You are in over your head. Sorry. But a low thyroid is not the "answer" yes, he may be low thyroid, but this behavior and how it is handled are bigger than that. 

You and your family are not capable of handling and retraining this dog, without serious, and I mean intense and serious help. 

So you have a few choices. 

Put him to sleep. 

Find a trainer, Bailiff has offered, but it's probably a 10 hour drive. And do everything exactly as they say. Expensive and time intensive, but the dogs only chance to stay with the family. If you can ever trust him again. 

And we'll that's it. Sorry. 

This dog has not just bitten, it has ATTACKED you, on multiple occasions. You have children to think about, a life to live. No matter this dogs true issue, you are in no place to handle it. 

You need to make a decision. If you are dead set on getting thyroid checked, put the dog in a crate in the car, drive him to the vet, and let them pole him, sedate him and get the dang blood. Hemming and hawing and trying to find the right dose is going to end badly. 

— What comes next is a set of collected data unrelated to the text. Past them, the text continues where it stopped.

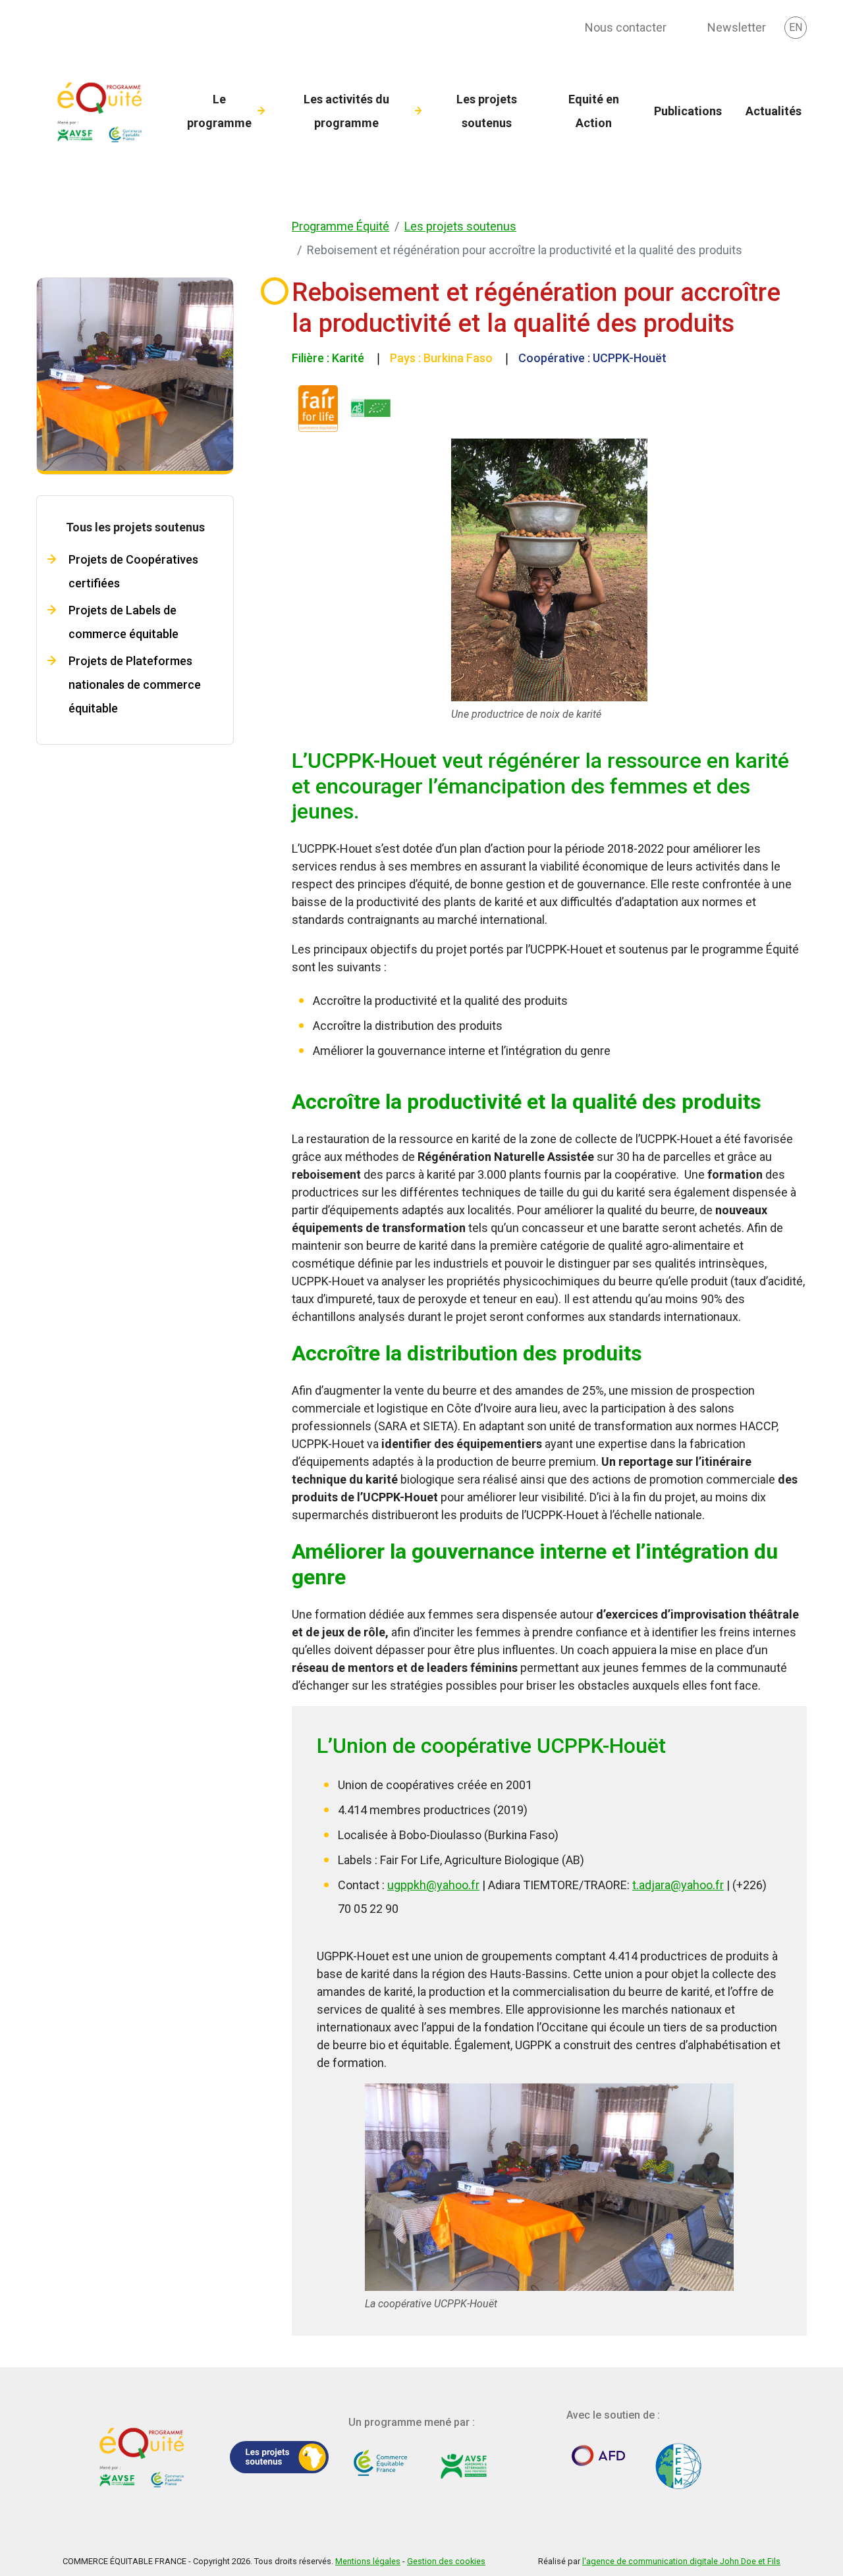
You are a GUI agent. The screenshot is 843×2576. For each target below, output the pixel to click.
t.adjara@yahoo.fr (678, 1885)
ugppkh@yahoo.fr (433, 1885)
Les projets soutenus (486, 111)
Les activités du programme (346, 111)
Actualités (774, 111)
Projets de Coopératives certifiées (133, 571)
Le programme (219, 111)
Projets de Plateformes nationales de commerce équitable (134, 684)
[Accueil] (102, 111)
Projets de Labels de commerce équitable (123, 622)
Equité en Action (593, 111)
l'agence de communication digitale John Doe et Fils (681, 2561)
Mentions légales (367, 2561)
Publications (688, 111)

You are worried about the dog trusting you? He doesn't trust you now. Moot point. Get it done and make an informed decision.


----------



## MishkasMom (Aug 20, 2015)

Just throwing it out there but some trainers will travel (limited distance and expenses paid) to where you are to evaluate the dog in your home, maybe something to consider ?


----------



## MishkasMom (Aug 20, 2015)

Sorry for the double post but I was just looking up a few Vet Clinics in my area and a few Vets will also do house calls so that might be worth a phone call. Now I'm in Canada so maybe it's not the same where you live


----------



## selzer (May 7, 2005)

We're catering a lot to what jacks this dog up.


----------



## MarkJoel60 (Aug 29, 2012)

Well, four pages of posts. Last thread made 5... so we're about there. Admins, you can lock this thread if you want.

A few things, and then I'm going to stop reading/responding:

1. I've been called argumentative in this thread. I'm not sure where. I think I took an awful lot of criticism without saying a thing. Yes, when things I said in a private PM were made public I may have lost my cool a bit. So if that's what you are referring to, I can only say, I just wait until that happens to you... 

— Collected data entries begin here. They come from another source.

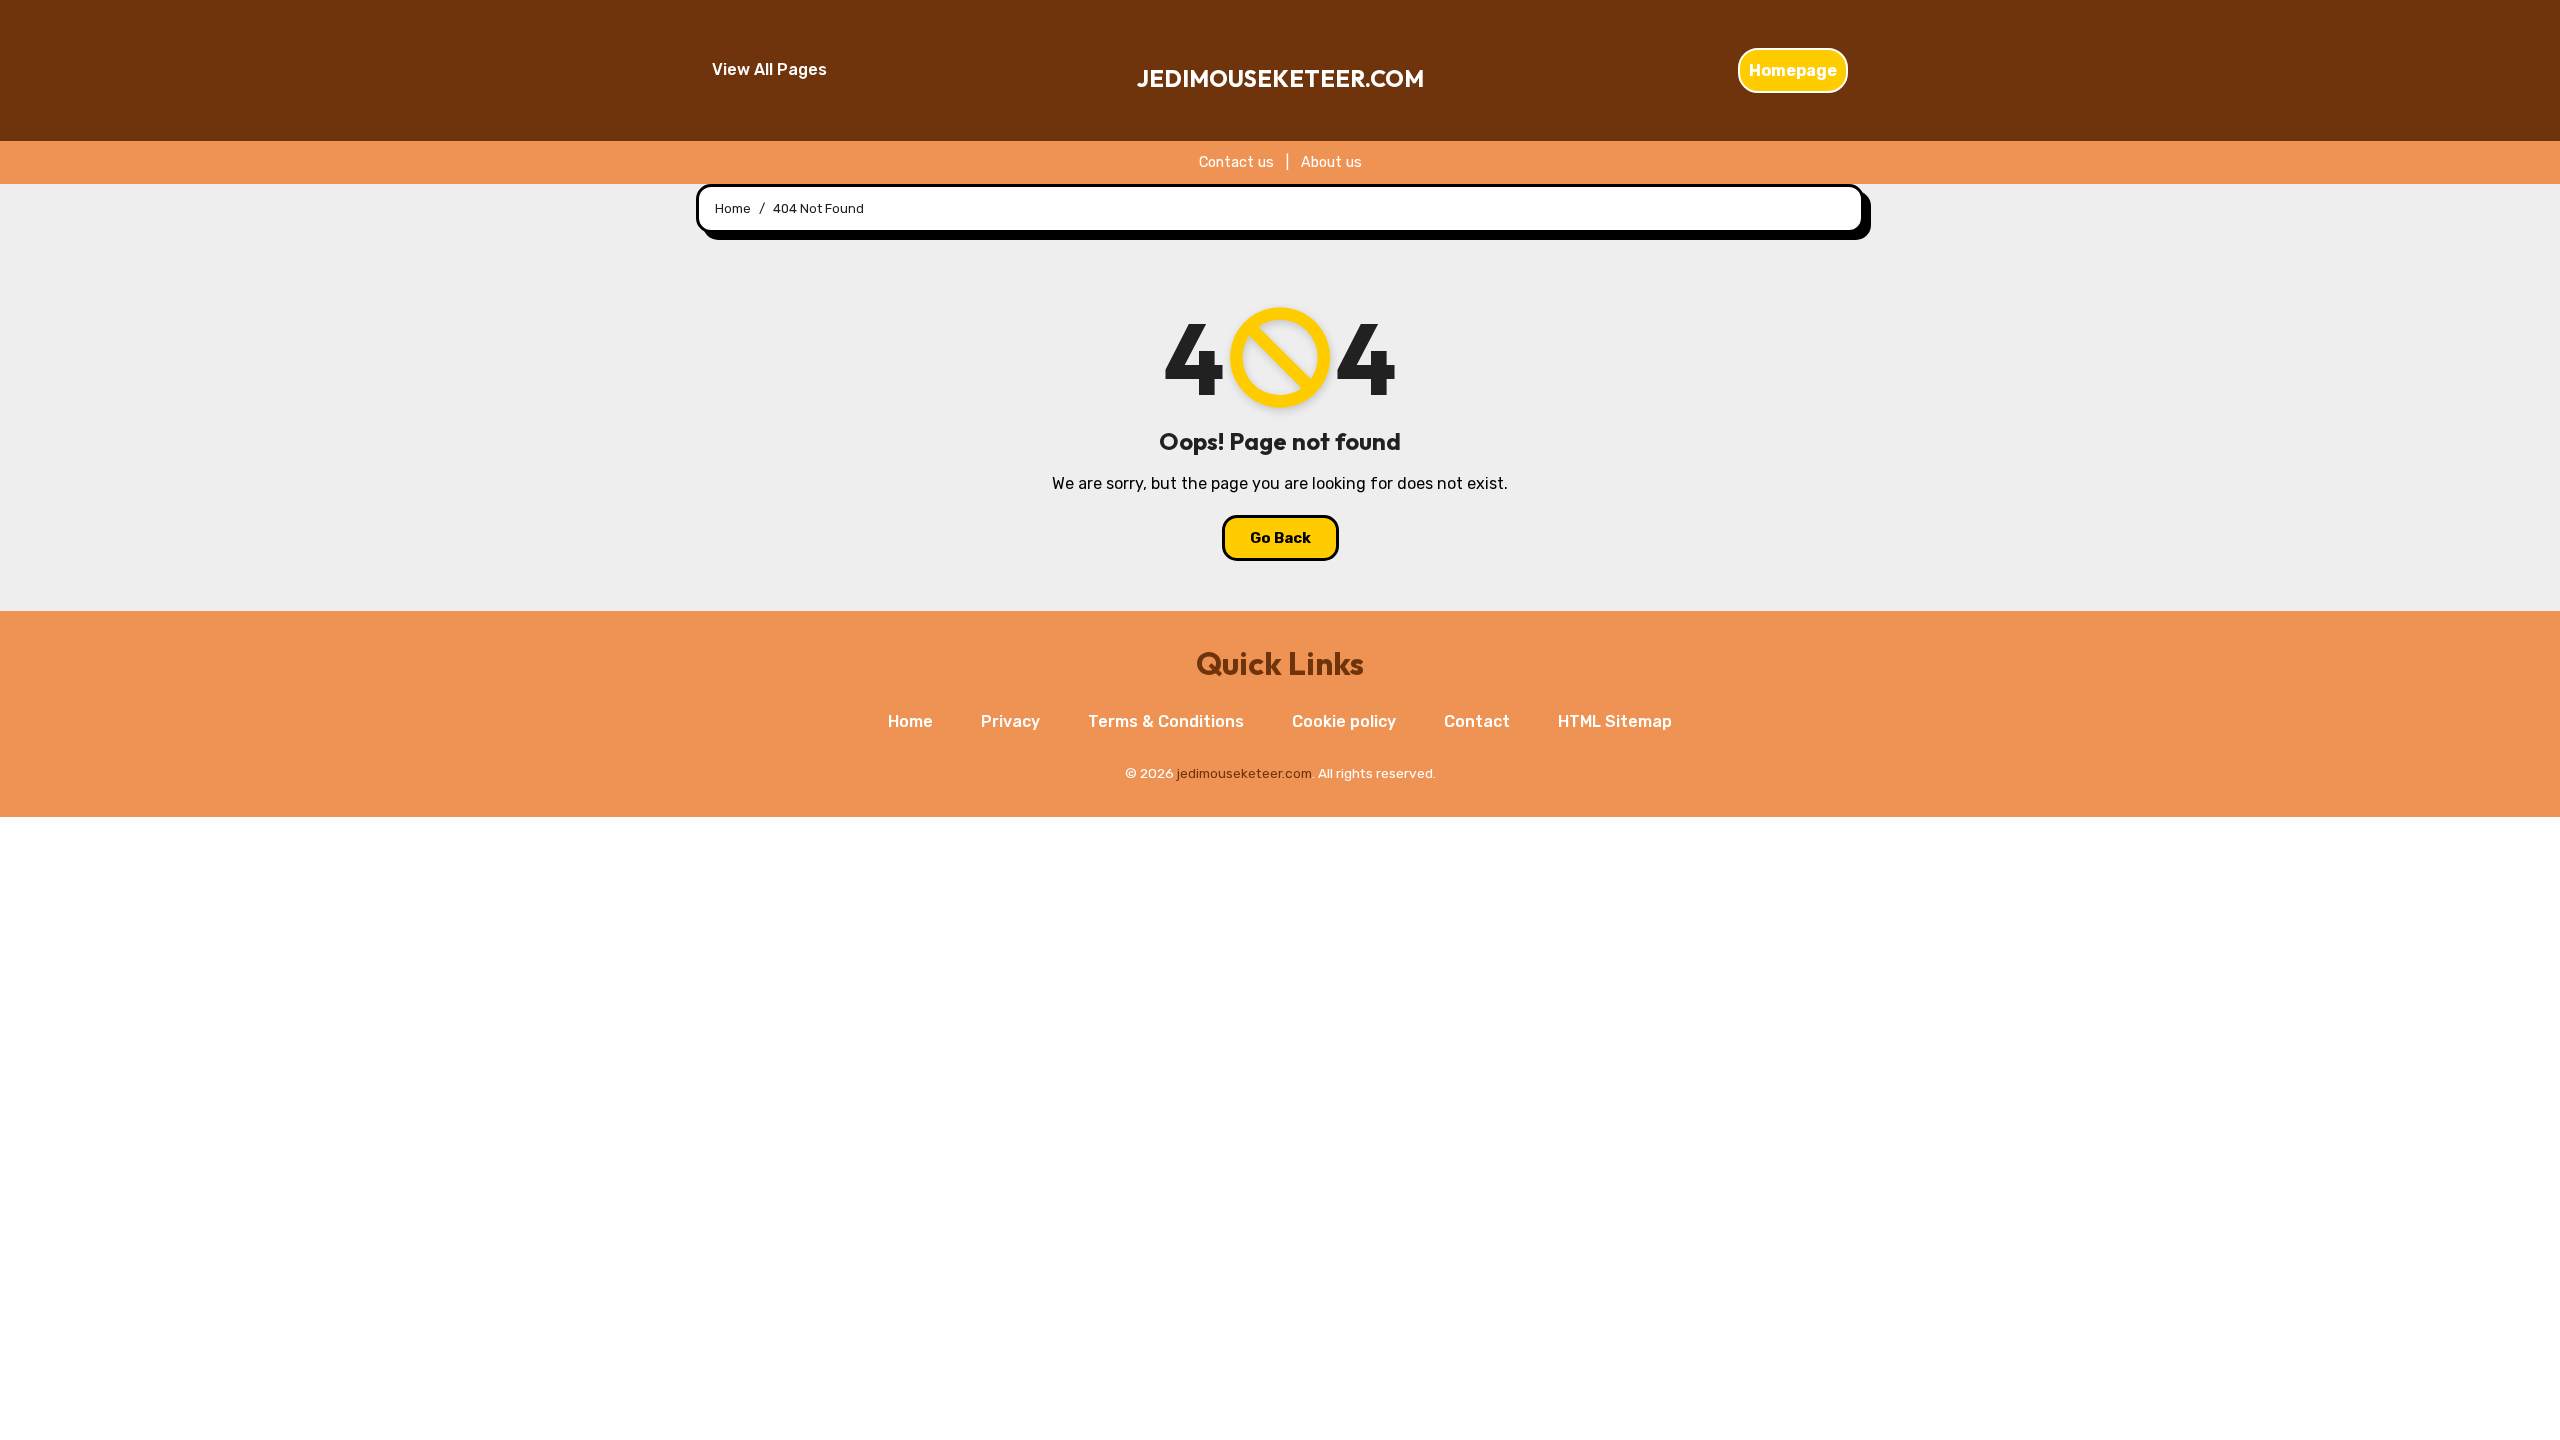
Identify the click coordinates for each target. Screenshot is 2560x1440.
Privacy (1010, 721)
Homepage (1793, 70)
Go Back (1280, 538)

2. What did I expect when I opened this thread? Nothing really. I fully expected 50% of the posts to be: "You're an idiot who doesn't know how to raise a German Shepherd, please never buy another one", about 20% to be: "Oh this is awful, I am so sorry" and another 25% to be: "please OP, don't give up yet, I'm sure the _next _trainer will be able to help you." It was the last 5% that I was hoping for. Someone who maybe could give me something I hadn't considered yet.

3. The other reason I opened my thread again is that I know a lot of people read without posting at all. Some of them are dealing with a situation like Ninja right now. They would never post here because they see what happens to those who are honest about their problems on here. I know this is true, because I have had some PMs from some of them. My heart goes out to all of them. If my public discussion about what I am going through with Ninja can help anyone stumbling onto this thread in the future, I am happy I posted. What I would say to them is this: Trust your instincts. You know your dog better than anyone on here who has never seen your dog. 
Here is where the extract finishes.